We first optimized a protocol for high molecular weight (HMW) DNA extraction from poplar suitable for long-read genome sequencing using the Oxford Nanopore Technologies (ONT). Subsequently, woody cuttings from 750 poplar genotypes were grown in triplicate in a greenhouse and pure high molecular weight (HMW) DNA was prepared. We made a de novo assembly of a reference Populus nigra genome (accession ‘BDG’). To this end, we used ONT long-reads at 350x coverage, Illumina short-reads and Hi-C data. The total genome size is 388 Mb over 125 fragments (19 chromosomes and 106 scaffolds) with a N50 length of 20.3 Mb. Assembly is highly contiguous, with only 20 gaps remaining in the 19 chromosomes, and is estimated to be 96.2% complete according to a BUSCO analysis. Second, we generated long-read sequences of the 749 individuals composing the wild P. nigra population at an average depth of 23x. We identified over 9 million biallelic SNPs by retaining SNPs identified by three independent software packages. Our variant calling analysis also revealed ~128,000 structural variants/genotype, including insertions, deletions, inversions and translocations. We also identified large hemizygous regions (up to 1.2Mb long) that could not be detected by any of the three software packages.
The second objective was to establish the most optimal harvesting stage, tissue and extraction method for metabolite profiling. To this end, metabolite profiles of leaves of three developmental stages of 10 genotypes were generated by LCMS. The first fully mature leaf, at leaf plastochron index 5, generated the most informative metabolite spectrum. Furthermore, metabolites extracted from leaf material from one poplar genotype are used for purification and structural identification by the VIB Metabolomics Core facility.
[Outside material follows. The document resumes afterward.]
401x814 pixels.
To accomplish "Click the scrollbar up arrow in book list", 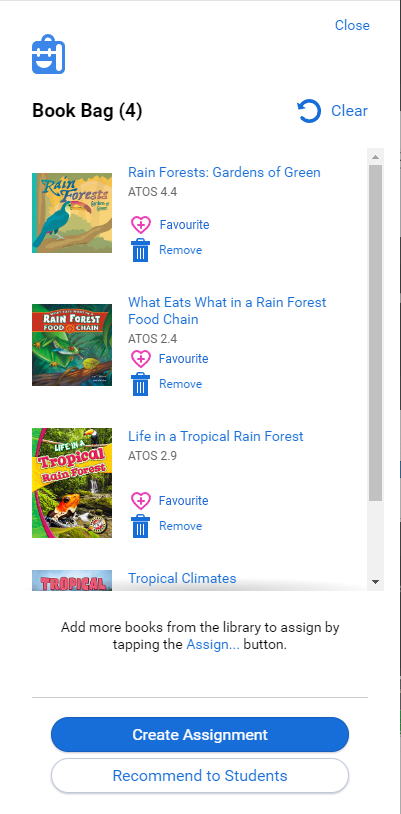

A high-throughput metabolite profiling method was established and used for the metabolite profiling of the leaf samples. The UPLC-MS metabolic profiles for the 749 genotypes in triplicate resulted in ~28,000 metabolite features.
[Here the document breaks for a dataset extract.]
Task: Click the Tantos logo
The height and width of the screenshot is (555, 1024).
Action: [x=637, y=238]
We conducted four types of genome-wide association studies (GWAS) on the 28,000 features. Across all analyses, we detected 691,708 significant trait-variant associations at the genome-wide threshold (Bonferroni-adjusted P < 0.001) encompassing 15,645 metabolic features and 11,292 genes, with between 1 and 6,140 variants per feature. Of these genes, 3,423 (30.3%) are predicted to encode enzymes. The four GWAS approaches revealed both shared and unique gene associations, highlighting complementary aspects of the genetic architecture underlying the traits. Several genomic regions were repeatedly associated across multiple metabolite phenotypes and variant types, suggesting the presence of pleiotropic loci.
As proof-of-concept, our analysis has focused on 89 structurally-characterized poplar compounds. Using the EMMAX algorithm, a total of 3,259 significant trait-variant associations at the genome-wide threshold (Bonferroni-adjusted P< 0.001) were identified, spanning 171 genes. Among these associations, we selected 53 enzyme-encoding genes, 14 of which have been expressed in E.coli or yeast. For 3 genes, we already have proof-of-function based on enzyme-assays. For two candidate-genes, we have made vectors to knock-out the corresponding genes by CRISPR/Cas9 in Populus tremula x P. alba.